Many California consumers are highly distressed at the volume of unpaid debt they are facing. Even when bankruptcy seems to be the best possible course of action, many individuals will make a concerted effort to repay their debts. One option is a repayment plan, which can help consumers gain control of unmanageable debt. Not all such programs are created equally, however, and some can cause more damage than relief.
One reason why debt repayment fails is in situations in which an individual's budget is simply not reasonable. When income is not sufficient to cover both repayment and the basic costs of living, success is unlikely. The same can be said of repayment plans that are too optimistic or aggressive to be reasonable.

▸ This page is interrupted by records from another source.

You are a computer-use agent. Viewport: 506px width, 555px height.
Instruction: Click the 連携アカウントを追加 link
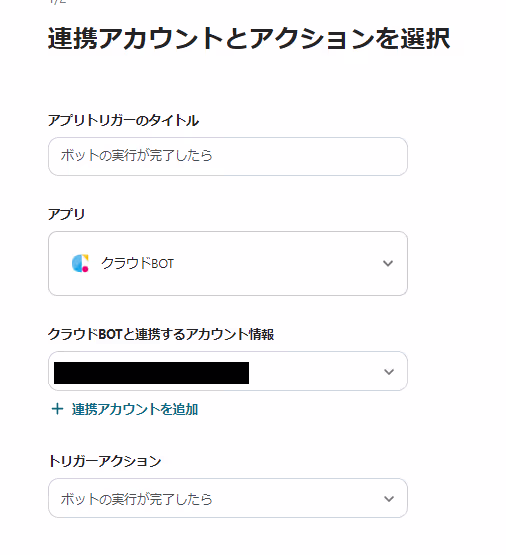pyautogui.click(x=135, y=409)
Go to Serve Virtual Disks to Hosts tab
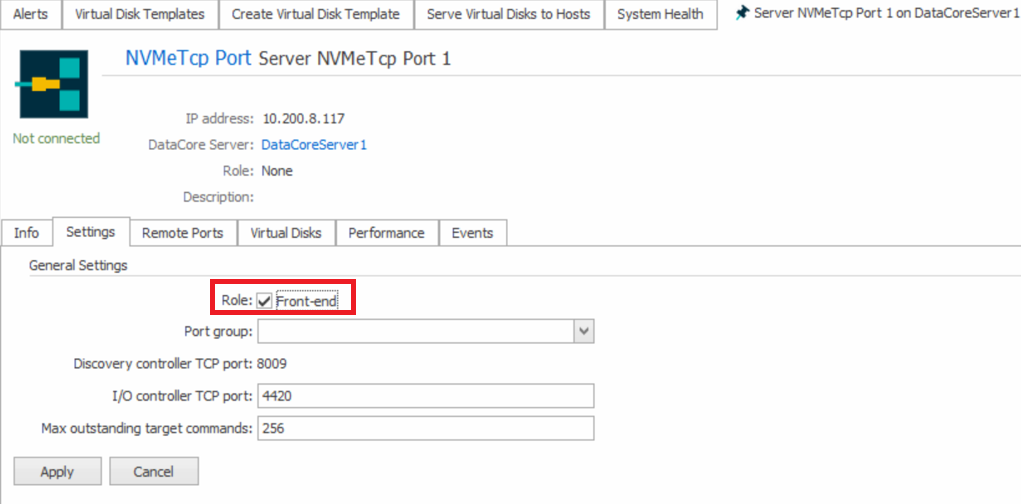1021x504 pixels. [x=508, y=14]
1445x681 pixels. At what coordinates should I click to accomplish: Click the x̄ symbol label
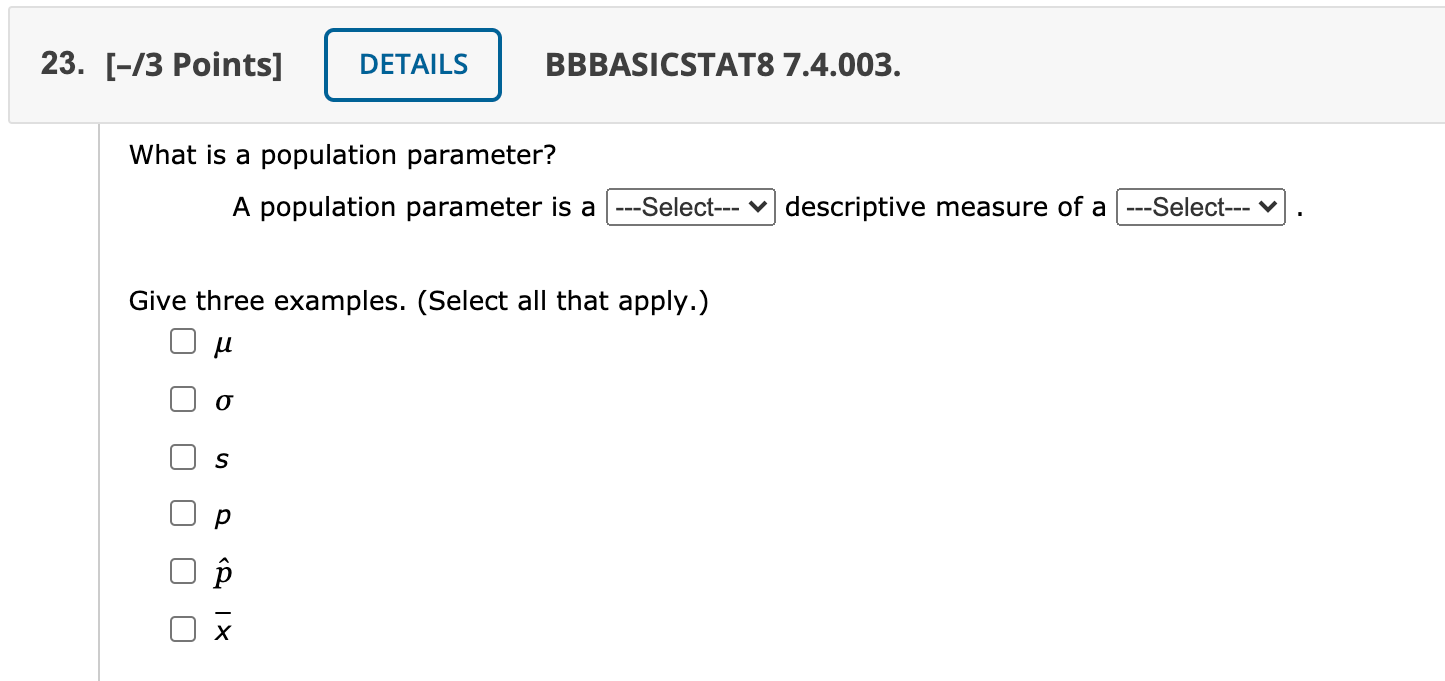tap(220, 628)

Another problem comes in when consumers begin a repayment plan without having an emergency fund in place. Repayment plans require stringent adherence to the agreed-upon terms. Missing payments can void the entire agreement, and can leave a consumer right back where they started. When there is no emergency fund in place, something as simple as a surprise car repair or root canal can lead to missed payments and a voided repayment agreement.
When considering options to address unmanageable debt, California consumers must take care to choose a path that fits their own unique financial scenario. Debt repayment can offer a good fit for some, but for others, it can actually make matters worse. Choosing a debt relief plan is a serious matter and should be addressed only after all avenues have been researched, including filing for personal bankruptcy.